• [Extract to read]

"""

Original poster: "harvey norris by way of Terry Fritz <twftesla-at-qwest-dot-net>" <harvich-at-yahoo-dot-com>

I have used this two wire method of alternator input
to run a secondary arc gap connecting a possible TC
primary /secondary coil. Didnt find the correct tuning
yet, using .6 mh and 1 nf for a 200,000 hz try.
However the primary has a tight volume of spirals
which needs to be expanded to be the same diameter as
the secondary. But here the arc gap is easily made to
function, but at increased voltage input the BPS rates
seem to sound very high, and quenching problems seem
to come into play.

The single alternator phase input of ~ 33 volts
enabling 4 amps conduction is thought to have produced
~9300 volts at the gap. Thus the alternator can
feasibly drive an arc gap, but the work to incorporate
this with a TC design remains to be done.

More exacting equal reactance measurements  showing
the 1 ohm 10.8mh coil  to be in resonance at 480 hz
are made at
http://groups.yahoo-dot-com/group/teslafy/message/385

I had initially thought there might be something
strange about these mutual inductances, which others
have indicated to be normal. To better clarify the
confusion here a more concrete  concise description
can be given. Two of the phases of the alternator are
delegated to produce a magnetic field assumed to be
massive because of the excessive amount of turns,
where magnetic field intensity is amp turns/ divided
by length. However several factors, most importantly
the internal capacity of the massive turn coil:
prevent that amperage from developing for the
impressed voltage it is given with resonant
combinations, and only a possible q of 8 can be made
by those methods, where the coil being used here would
have a q of 160 at 480 hz, were the ideal voltage
rises to become possible.  Next a low ohmic coil is
used for the third phase placed in resonance, where
that phase also has different, but less drastic
limitations on its possible amperage delivery. In this
circumstance we are tuning the 10.8 mh primary to the
conditions it will see when either placed in magnetic
unity with the massive turn coil, or put in  magnetic
opposition with that coil: Where both of these coils
are also placed together in space for air core mutual
inductance. Thus each differing impedance can be
measured and the coil assigned an new "acting
inductance" for its new condition of impedance.

"""

• [Extracted information]
"""

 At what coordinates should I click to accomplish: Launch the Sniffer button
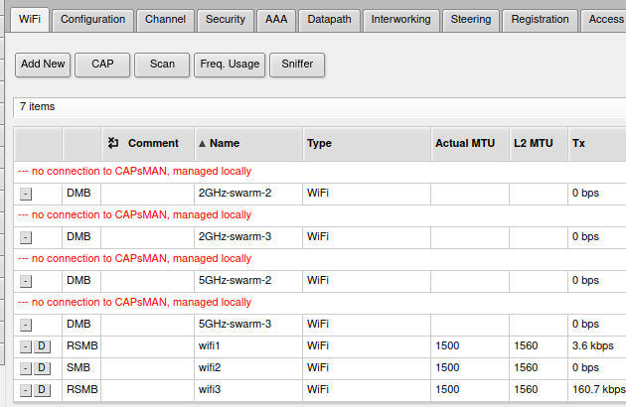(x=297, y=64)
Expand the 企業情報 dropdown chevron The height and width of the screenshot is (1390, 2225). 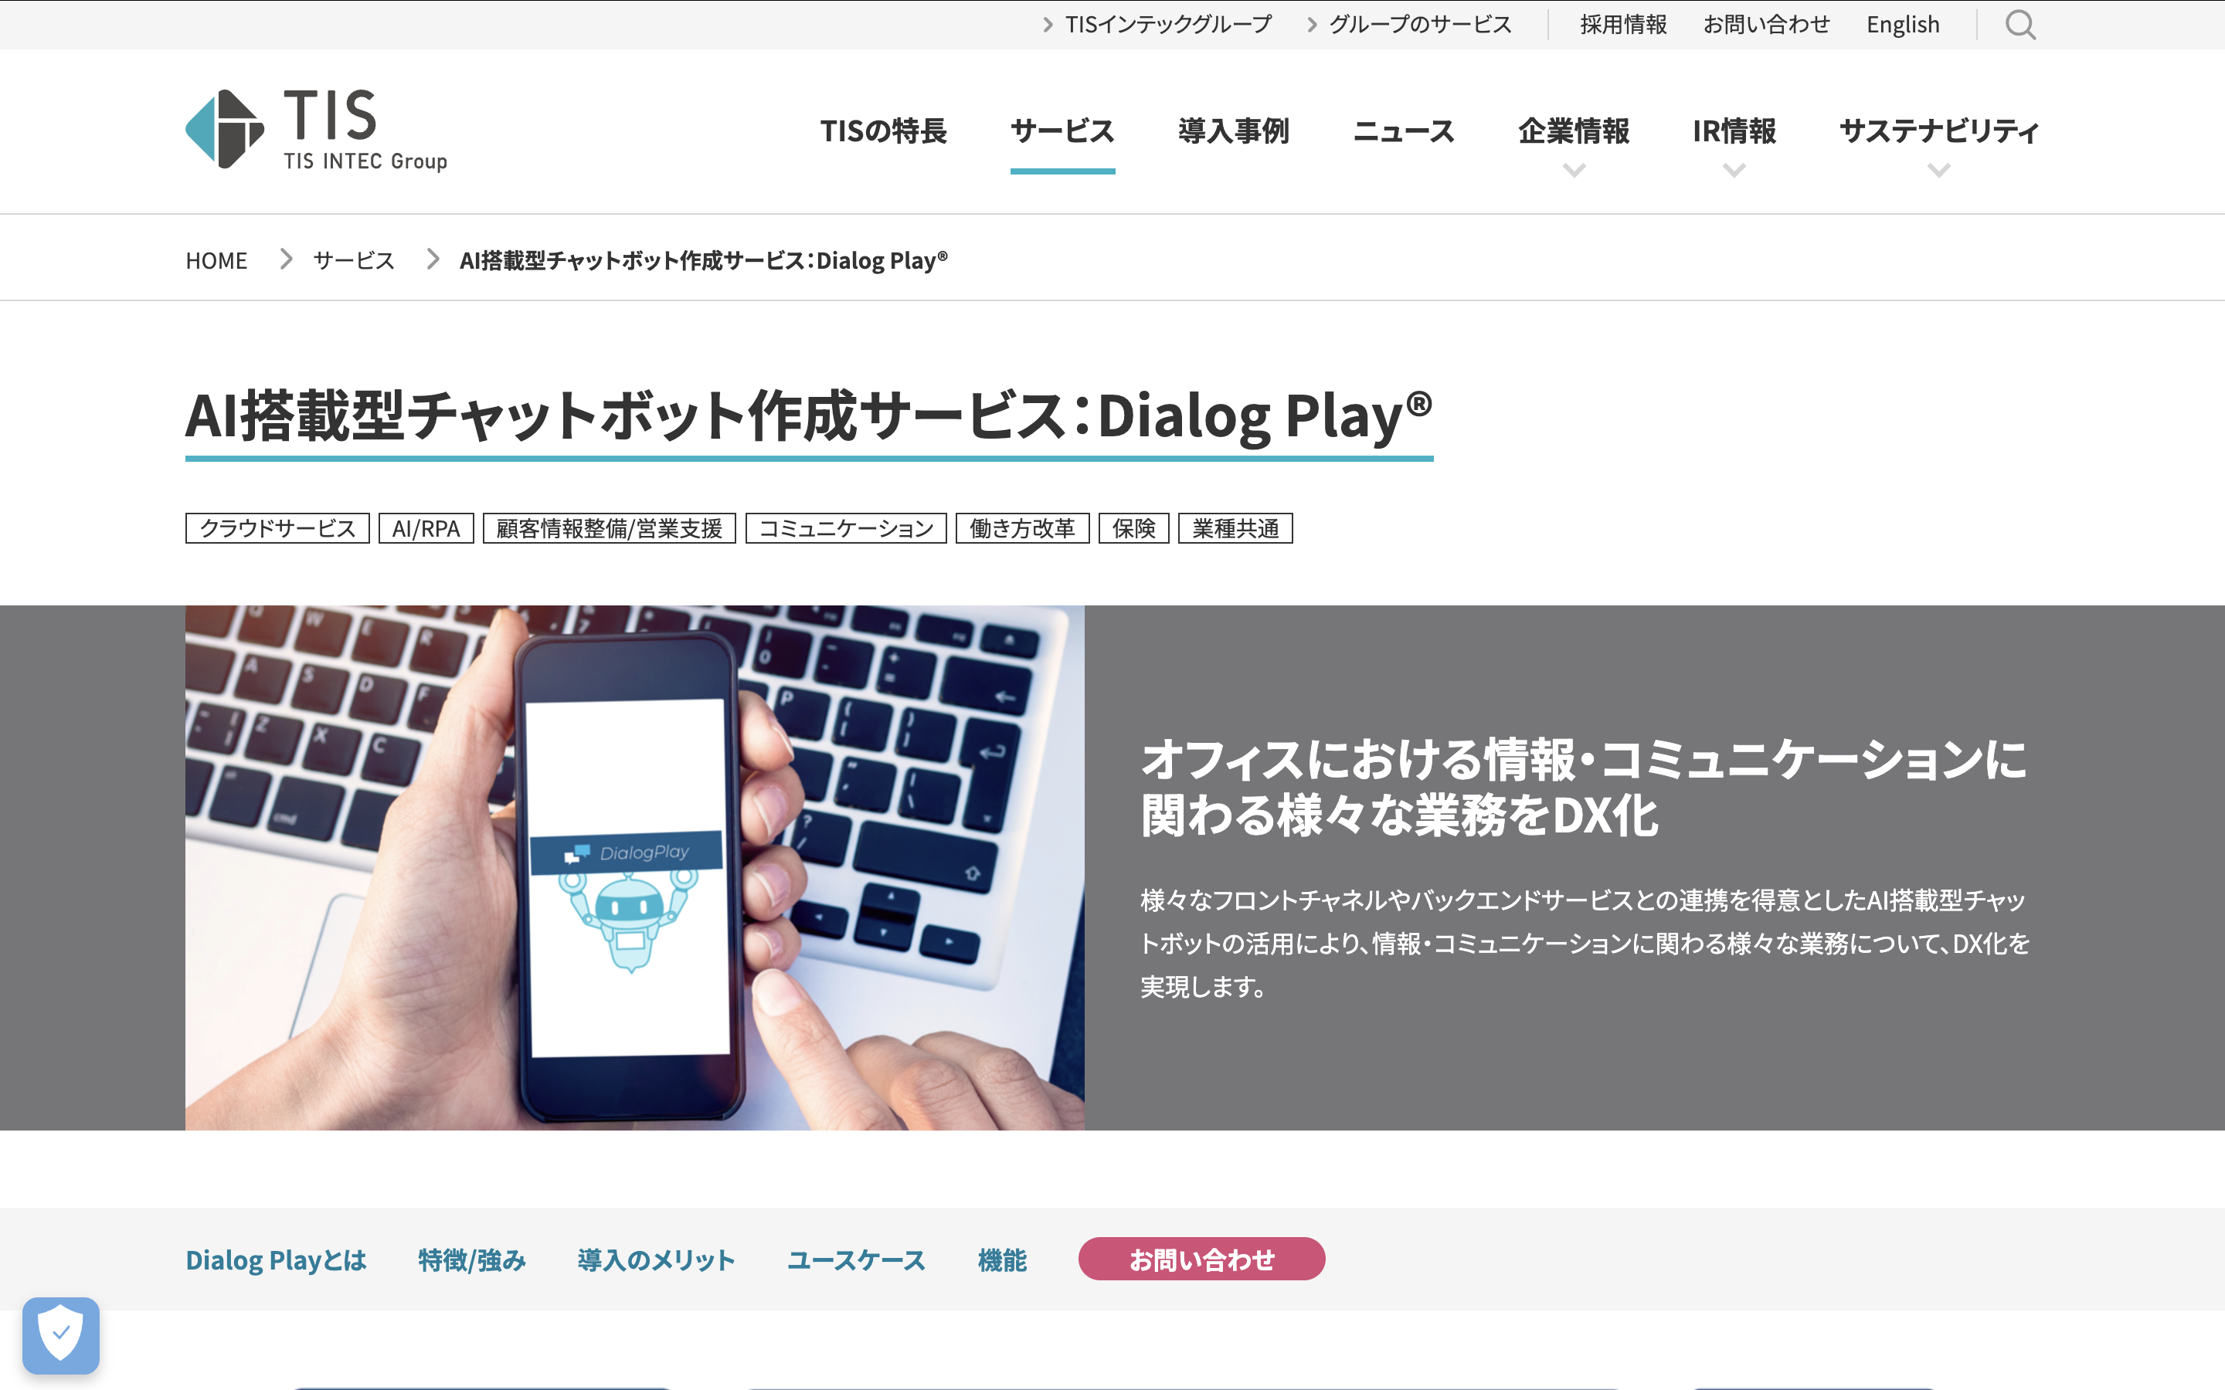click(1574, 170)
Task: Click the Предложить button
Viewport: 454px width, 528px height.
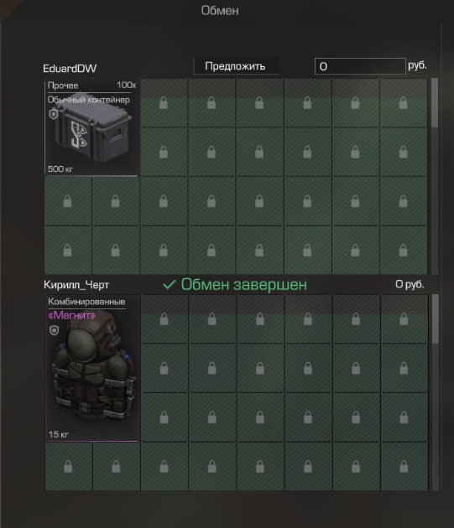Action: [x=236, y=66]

"""

• [Written instruction 1]
In the forum post on the alternator-driven arc gap, what are the answers to these?
(a) What inductance and capacitance were used for the 200,000 hz try?
(b) What voltage is the single alternator phase input thought to have produced at the gap?
(c) What q would the coil being used have at 480 hz?
• [Written instruction 2]
In the forum post on the alternator-driven arc gap, could you change "arc gap" to "spark gap" in the passage starting with "However the primary" and going on through "come into play.", and give that passage?

• [Written answer 1]
(a) .6 mh and 1 nf
(b) ~9300 volts
(c) A q of 160

• [Written answer 2]
However the primary has a tight volume of spirals
which needs to be expanded to be the same diameter as
the secondary. But here the spark gap is easily made to
function, but at increased voltage input the BPS rates
seem to sound very high, and quenching problems seem
to come into play.